As the class of mew data point is decided by the majority of k nearest point value of k plays an important role in model performance.
K
Accuracy
Misclassification
21
98
2
3
92%
8%
5
96%
4%
19
97%
3%
From the above table, we can conclude that model accuracy is maximum for k=21
Part-b-
STEP-1-
We are using Hepatitis C data in our analysis. The main objective is to predict the stage of Baselinehistological.
STEP-2-
Our dataset is consists of 29 variables (20 Quantitative Variables and 9 qualitative variables).
Our response variable is Baselinehistological.staging
We need to convert categorical variables into factors.
Therefore, out of a total of 1385 cases,24.3% were in stage 1 24% were in stage 2, 25.6% in stage 3, and 26.1% in stage 4.
As we know, KNN uses distance as a metric of similarity, so variables on different scales can cause distance to vary from one factor to another. Hence, we normalized the data so that all the variables will be on the same scale.
Then we split data into training and testing parts.

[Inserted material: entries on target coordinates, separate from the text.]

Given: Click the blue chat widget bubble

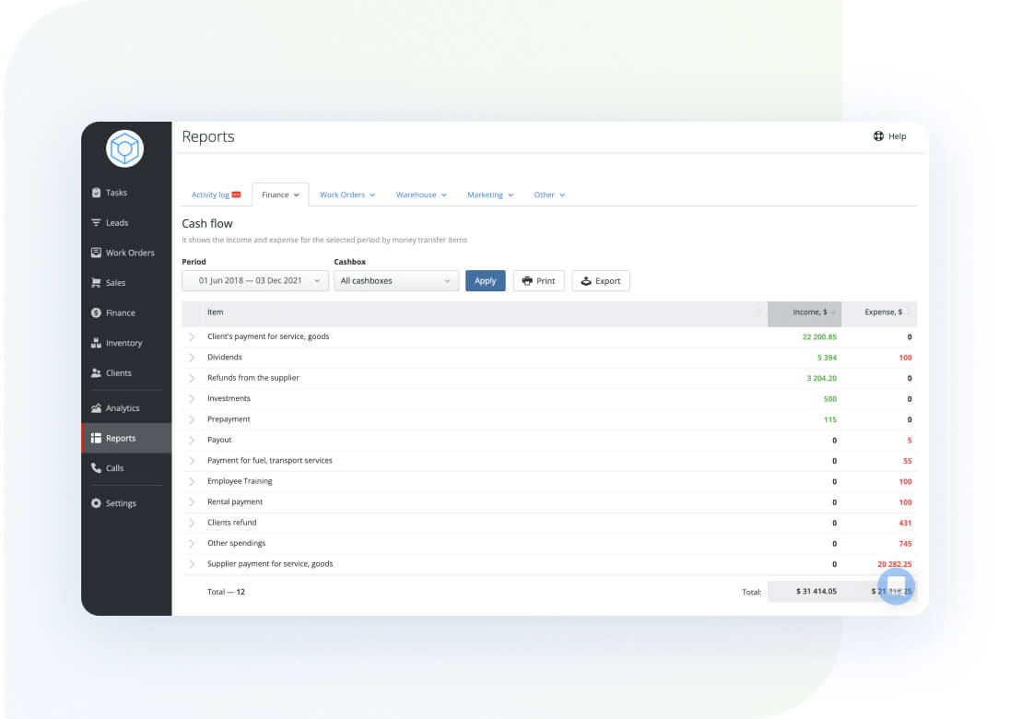Looking at the screenshot, I should (x=896, y=585).
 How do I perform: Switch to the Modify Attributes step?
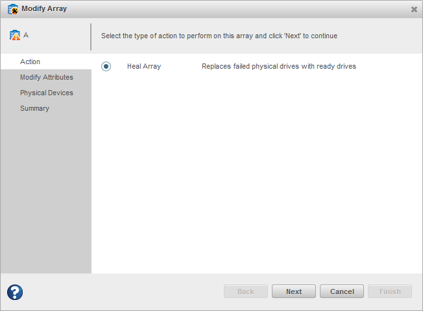46,77
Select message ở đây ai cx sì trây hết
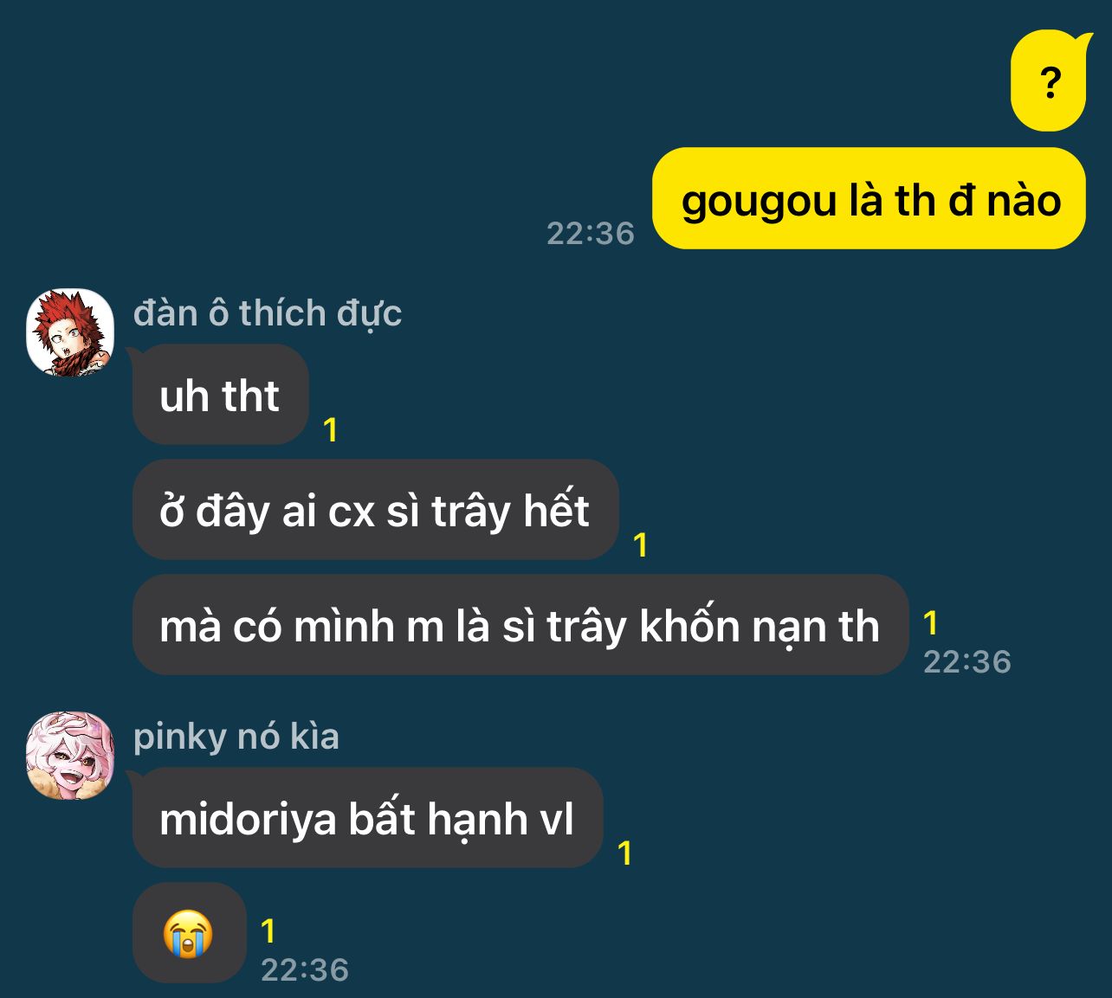 (375, 510)
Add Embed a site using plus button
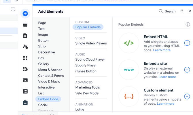 click(187, 70)
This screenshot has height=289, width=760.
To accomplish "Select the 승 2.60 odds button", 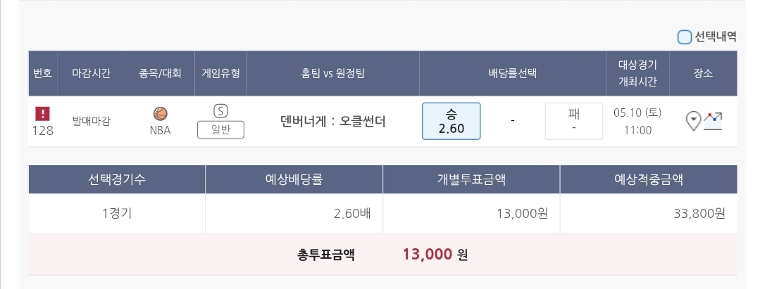I will pos(451,121).
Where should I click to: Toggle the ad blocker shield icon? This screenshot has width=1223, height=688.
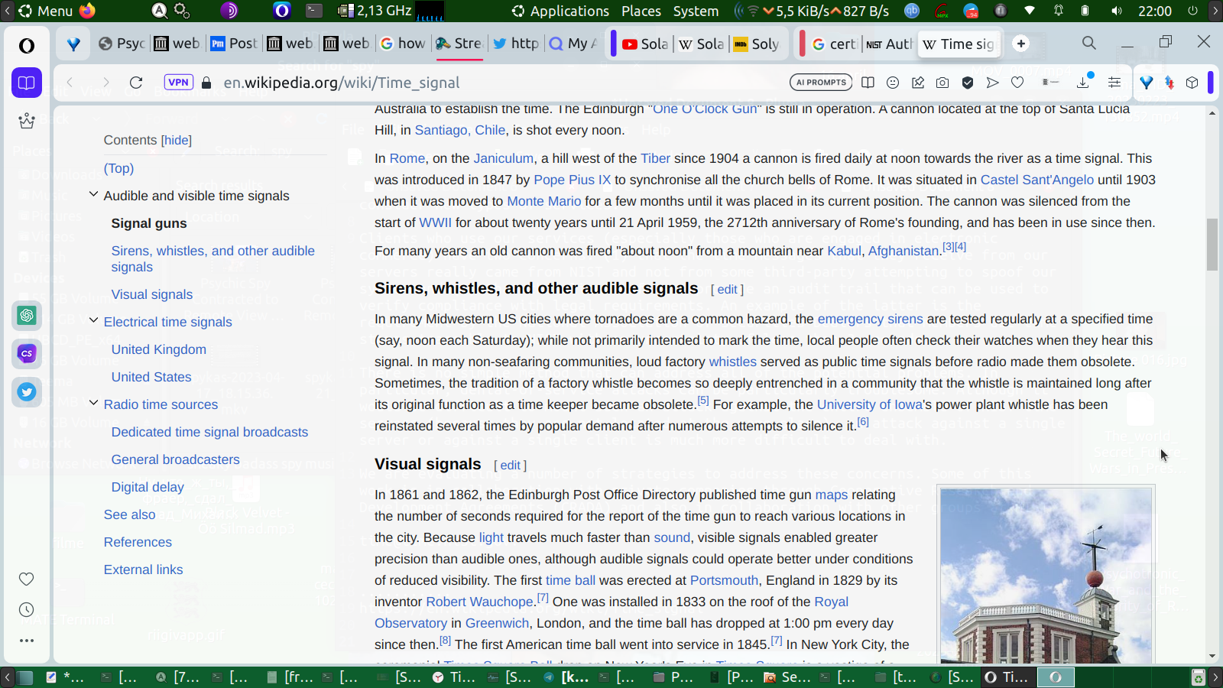coord(968,83)
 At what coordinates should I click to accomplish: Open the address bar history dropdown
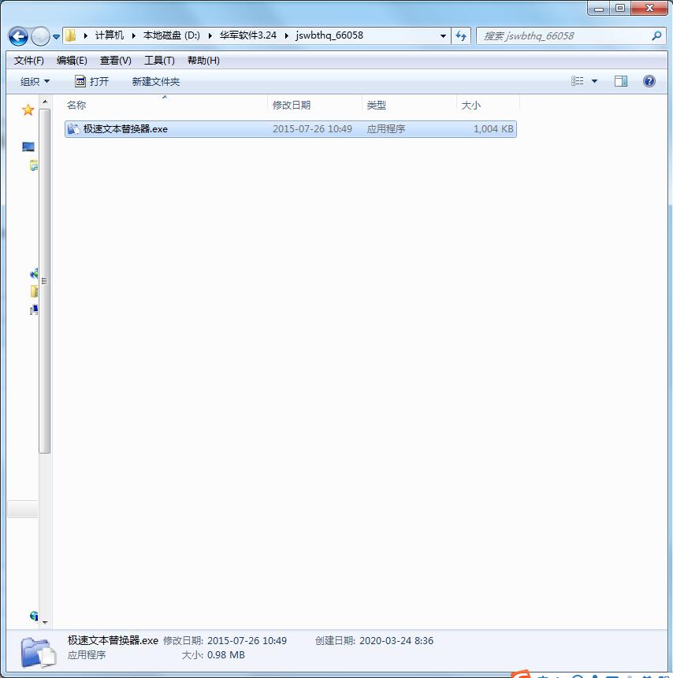(x=443, y=35)
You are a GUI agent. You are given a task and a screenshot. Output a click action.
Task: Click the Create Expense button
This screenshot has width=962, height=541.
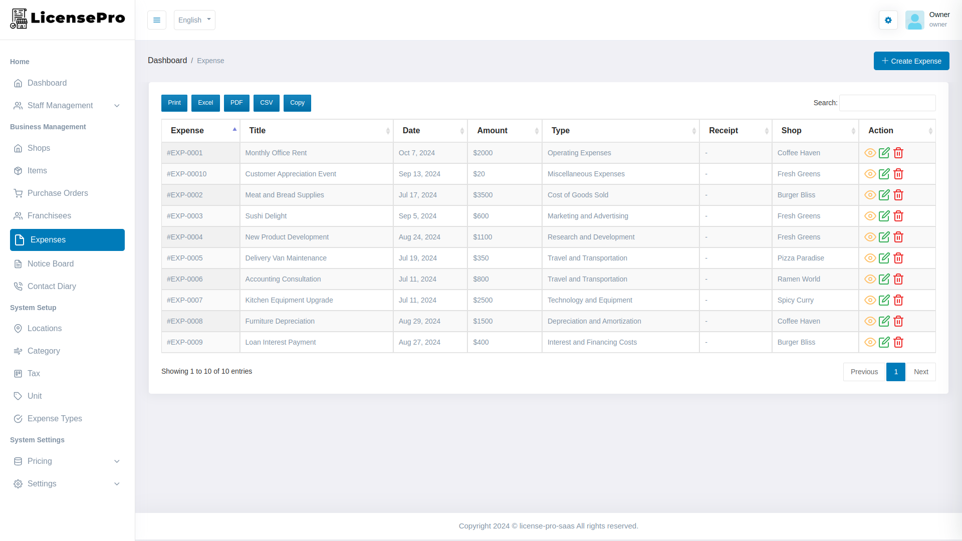pos(911,61)
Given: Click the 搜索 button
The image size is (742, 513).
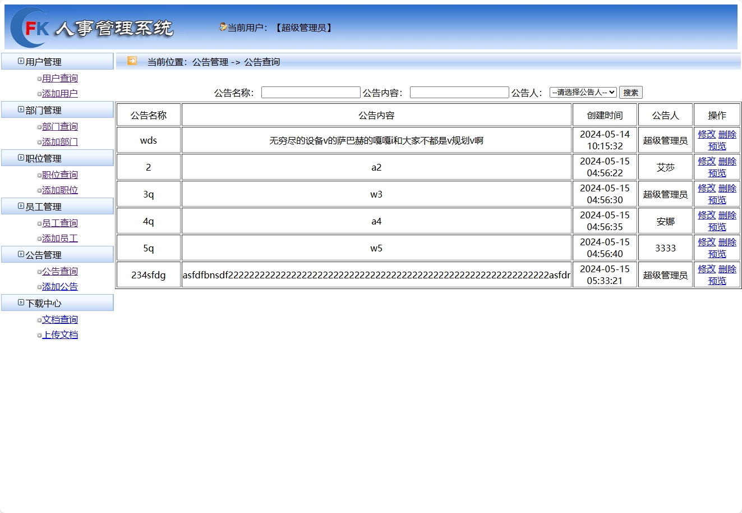Looking at the screenshot, I should pyautogui.click(x=630, y=92).
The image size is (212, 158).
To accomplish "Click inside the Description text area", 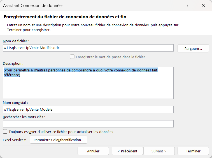I will click(x=88, y=83).
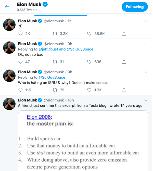Click the back arrow icon
The width and height of the screenshot is (153, 171).
coord(7,7)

Training set- For Training the model, Out of 1385 cases, we took on 1185 in the training set.
Testing set- For validation of our model. We tested the model performance in 200 cases.
STEP-3-
We trained the KNN model on our testing set and made predictions on our test set of data for k=47.
STEP-4-
We evaluated model performance by comparing actual labels of individuals with predicted levels, whether it is Benign or Malignant.
For k=47.
We get an accuracy of 23.5% or misclassification=76.5%.
STEP-5-
In order to give more weight to the outliers, we used a z-score instead of normalization.
In this case, for k=47 and using z-core instead of normalized score, we see accuracy has improved as it is 28% or misclassification error is 72%.
Then we tested model performance for 3 more values of k.
FOR K=27:
For k=27, we can see that accuracy is 23%, or the misclassification error is 77%.
For K=15
For k=15, we can see that accuracy is 23%, or the misclassification error is 77%.
FOR K=11
We can see that for k=11, model accuracy is 24%, or the misclassification error is 76%.
Summary-
we learned about classification using k-nearest neighbors. Unlike many classification algorithms, KNN does not do any learning. It simply stores the training data verbatim. Unlabeled test examples are then matched to the most similar records in the training set using a distance function, and the unlabeled example is assigned the label of the majority of its neighbors.
Also,the Scaling of variables is very important in KNN as it is a distance-based method.
As the class of mew data point is decided by the majority of k nearest point value of k plays an important role in model performance.
K
Accuracy
Misclassification
47
23.5%
76.5%
27
23%
77%
15
23%
77%
11
24%
76%
From the above table, we can conclude that model accuracy is maximum for k=27.
Since our overall accuracy is not good for any value of k, we should try to look for another classification algorithm that can perform better on this dataset.